Omicidio: 21enne incensurato ucciso a colpi di pistola (NOME)
Il giovane operaio senza legami con il crimine, è stato freddato davanti alla sua abitazione. Si indaga su una possibile lite dopo una partita di calcetto
Un gravissimo fatto di sangue ha sconvolto nella notte il quartiere Miano, alla periferia nord di Napoli. Lorenzo Spasiano, un giovane operaio di soli 21 anni e completamente incensurato, è stato brutalmente assassinato davanti alla propria abitazione in via Caprera. Il ragazzo è stato raggiunto al torace da un colpo di pistola esploso a distanza ravvicinata. Nonostante la corsa disperata verso il pronto soccorso, il giovane è deceduto poco dopo il suo arrivo in ospedale.

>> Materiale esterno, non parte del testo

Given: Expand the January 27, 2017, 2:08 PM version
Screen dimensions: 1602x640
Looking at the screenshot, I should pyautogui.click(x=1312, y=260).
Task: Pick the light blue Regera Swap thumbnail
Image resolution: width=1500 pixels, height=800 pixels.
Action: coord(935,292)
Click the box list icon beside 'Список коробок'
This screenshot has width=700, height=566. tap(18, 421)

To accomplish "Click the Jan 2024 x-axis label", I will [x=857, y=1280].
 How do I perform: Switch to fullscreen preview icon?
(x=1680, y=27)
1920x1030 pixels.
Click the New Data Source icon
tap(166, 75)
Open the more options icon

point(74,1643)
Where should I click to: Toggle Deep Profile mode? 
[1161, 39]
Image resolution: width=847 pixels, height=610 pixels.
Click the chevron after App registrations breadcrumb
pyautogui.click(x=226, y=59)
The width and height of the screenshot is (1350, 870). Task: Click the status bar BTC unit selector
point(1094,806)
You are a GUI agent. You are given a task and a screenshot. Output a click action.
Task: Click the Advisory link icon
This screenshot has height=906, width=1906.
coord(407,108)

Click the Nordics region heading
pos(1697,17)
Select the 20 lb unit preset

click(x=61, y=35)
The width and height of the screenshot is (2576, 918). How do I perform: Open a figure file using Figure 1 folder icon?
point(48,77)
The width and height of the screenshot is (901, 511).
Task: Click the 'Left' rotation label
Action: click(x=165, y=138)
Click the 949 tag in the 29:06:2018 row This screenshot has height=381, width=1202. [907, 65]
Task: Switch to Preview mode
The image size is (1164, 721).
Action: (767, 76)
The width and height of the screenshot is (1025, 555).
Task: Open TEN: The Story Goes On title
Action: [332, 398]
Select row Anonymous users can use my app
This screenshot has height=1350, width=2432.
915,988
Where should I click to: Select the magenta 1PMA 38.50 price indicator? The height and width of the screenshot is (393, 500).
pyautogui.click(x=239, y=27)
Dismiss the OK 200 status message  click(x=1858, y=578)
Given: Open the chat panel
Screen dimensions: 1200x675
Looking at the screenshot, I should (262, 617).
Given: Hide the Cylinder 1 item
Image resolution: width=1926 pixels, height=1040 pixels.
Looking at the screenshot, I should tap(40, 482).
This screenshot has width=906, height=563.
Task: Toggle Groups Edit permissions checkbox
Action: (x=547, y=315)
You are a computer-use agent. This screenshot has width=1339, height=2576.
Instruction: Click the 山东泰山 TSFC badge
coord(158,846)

I carabinieri del nucleo operativo hanno immediatamente avviato le indagini per fare piena luce sulla dinamica e sulla matrice del tragico omicidio. Secondo le prime ricostruzioni, l'autore degli spari sarebbe una persona singola che, subito dopo aver fatto fuoco, è riuscita a dileguarsi facendo perdere le proprie tracce.
Al momento gli investigatori non escludono alcuna pista, ma si concentrano in particolare su una voce che circola con insistenza nel quartiere: il delitto potrebbe essere l'epilogo drammatico di un violento litigio scoppiato poche ore prima durante una partita di calcetto. I militari hanno inoltre confermato che la vittima era del tutto estranea a contesti legati alla criminalità organizzata o alla malavita locale.
La tragedia ha suscitato profonda commozione tra i residenti e nei luoghi frequentati quotidianamente dal giovane.